20年以上前、メールクライアント(MUA)の開発に携わっていた頃、インターネットはもっとシンプルで自由な世界でした。転送、返信、BCCなど、ユーザーが自然に使える機能が当たり前のように存在し、それを信頼することで情報がスムーズに流通していました。
ところが近年、セキュリティの強化が進む一方で、かつて当たり前だった多くの機能が制限され、「便利さ」よりも「防御」が前面に出てくるようになりました。SPF、DKIM、DMARC、ARC、SRS……。それぞれが大切な仕組みであることは理解していますが、個々の通信で“自己防衛”を強いられる現在のモデルは、限界に近づいているように感じます。
たとえばメールの転送。これまで自然に使えていたのに、今では技術的・構造的に“なりすまし”と誤解されることがある。正当な送信でも、セキュリティのフィルターに弾かれ、ユーザーには「なぜ届かないのかすら分からない」事態が発生する……。
これは本当に私たちが目指すべきインターネットの姿なのでしょうか?
私は、インターネットという社会基盤そのものが、根底から見直されるべき時期に来ていると考えています。そしてその再構築において、AIの力は欠かせない存在になるでしょう。
セキュリティが「ルール」や「制限」ではなく、「振る舞い」や「意図」を理解して動く世界。送信者の意図、受信者の信頼関係、通信の文脈を総合的に判断し、「これは安全だから通していい」「これは危ないから止める」をAIが判断してくれる世界。

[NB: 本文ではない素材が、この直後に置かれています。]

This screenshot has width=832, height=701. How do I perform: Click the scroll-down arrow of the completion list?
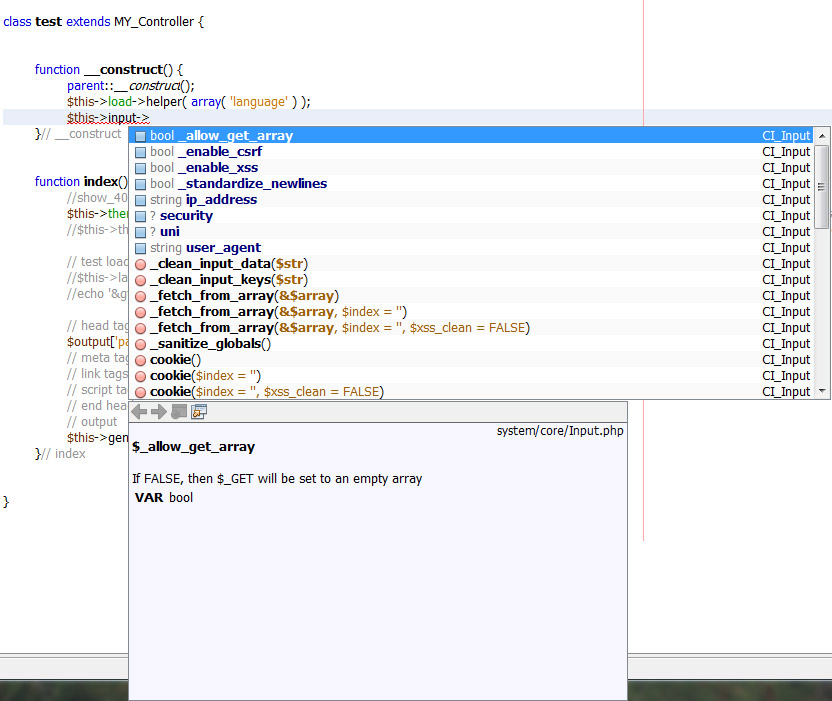coord(824,391)
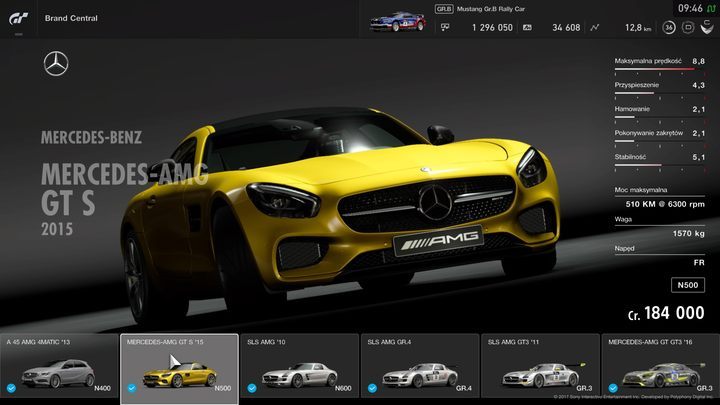This screenshot has height=405, width=720.
Task: Click the Gr.B category badge in header
Action: tap(445, 8)
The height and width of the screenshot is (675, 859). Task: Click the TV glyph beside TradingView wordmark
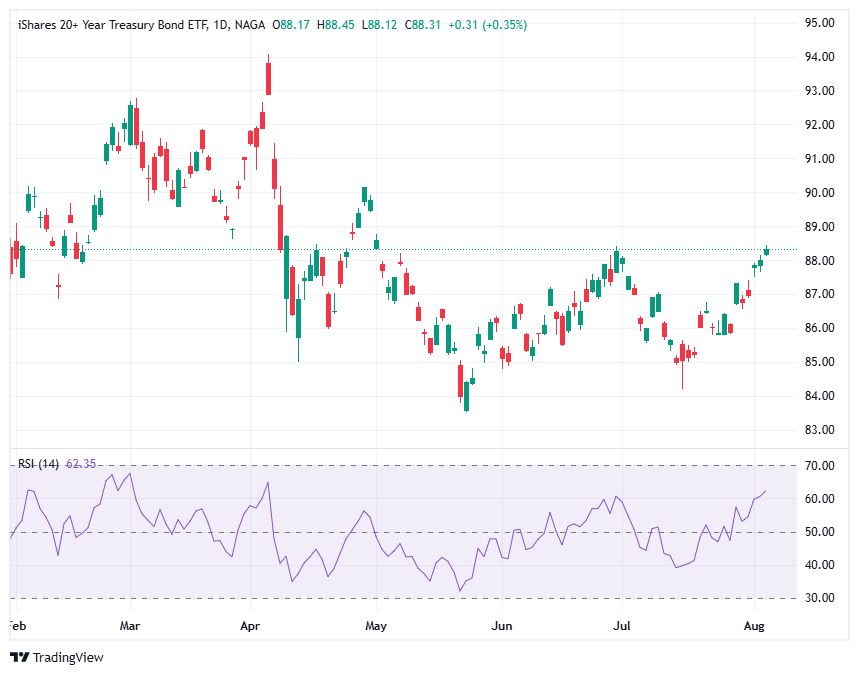coord(18,659)
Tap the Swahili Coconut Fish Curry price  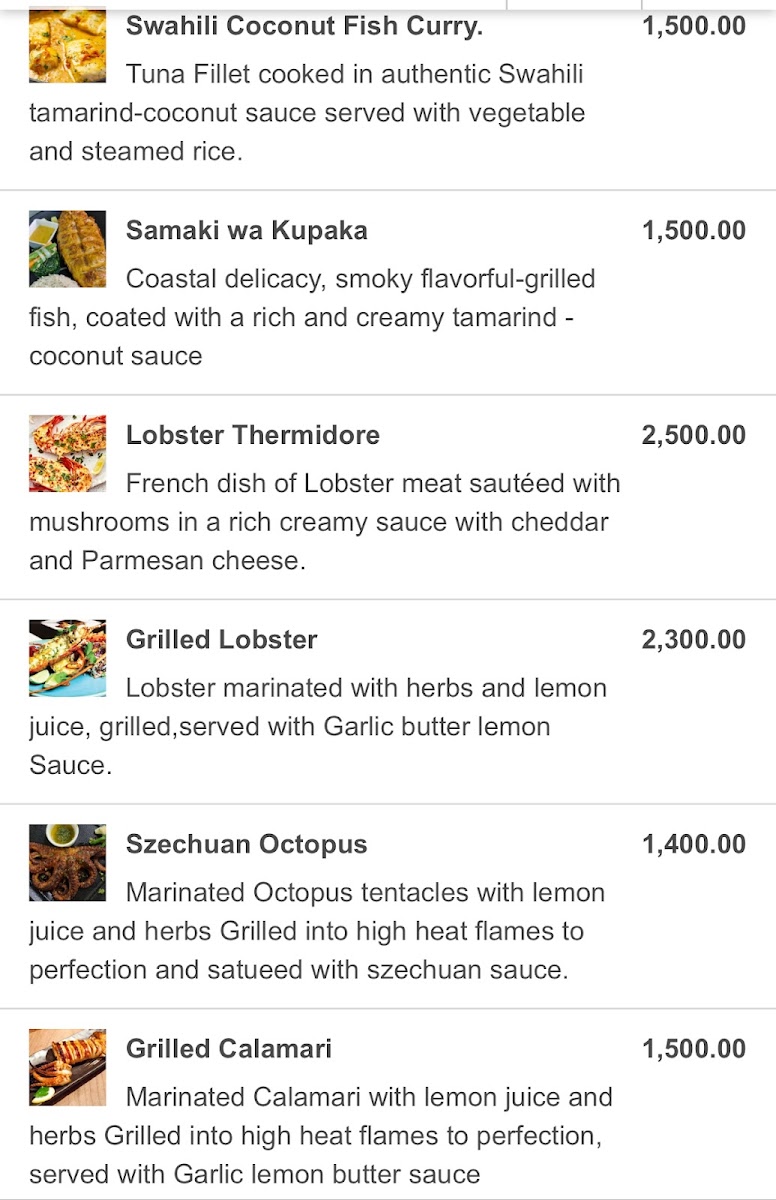(x=693, y=26)
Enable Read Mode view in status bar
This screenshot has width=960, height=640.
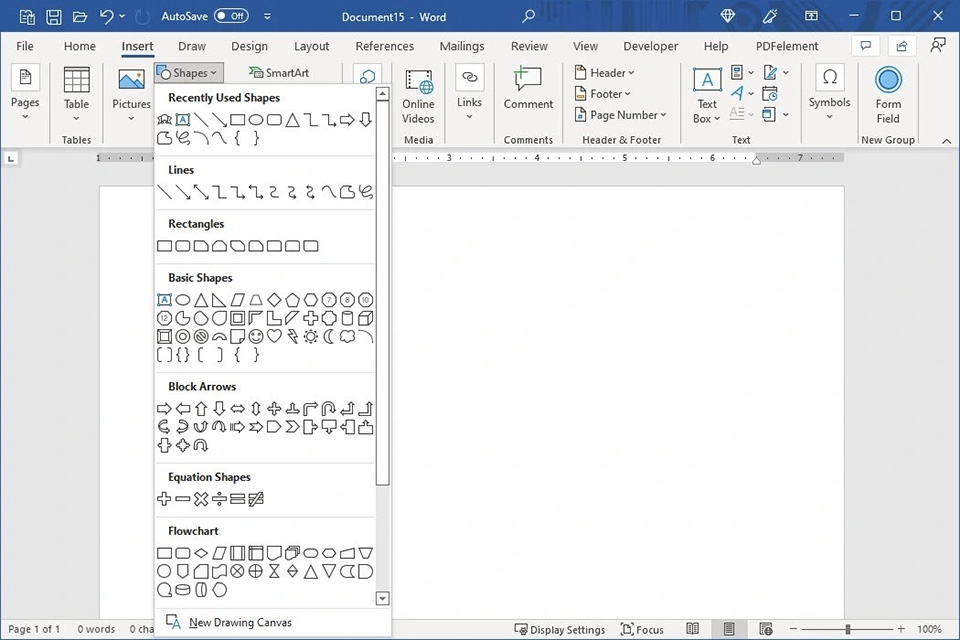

さらに、悪意ある攻撃(フィッシング、ウイルス、ランサムウェア)についても、実行される前に検知・隔離し、必要であれば攻撃元ごとネットワークから自動的に隔離する。そんな予防型・根絶型のセキュリティモデルをAIによって実現できれば、私たちはもっと自由に、もっと安心してインターネットを使えるようになるはずです。
今後も、技術者として、またユーザーとして、インターネットが「本来あるべき姿」を取り戻すために何ができるかを模索していきたいと思います。
“便利さと安全性は両立できる”——その未来を、AIとともに創りたい。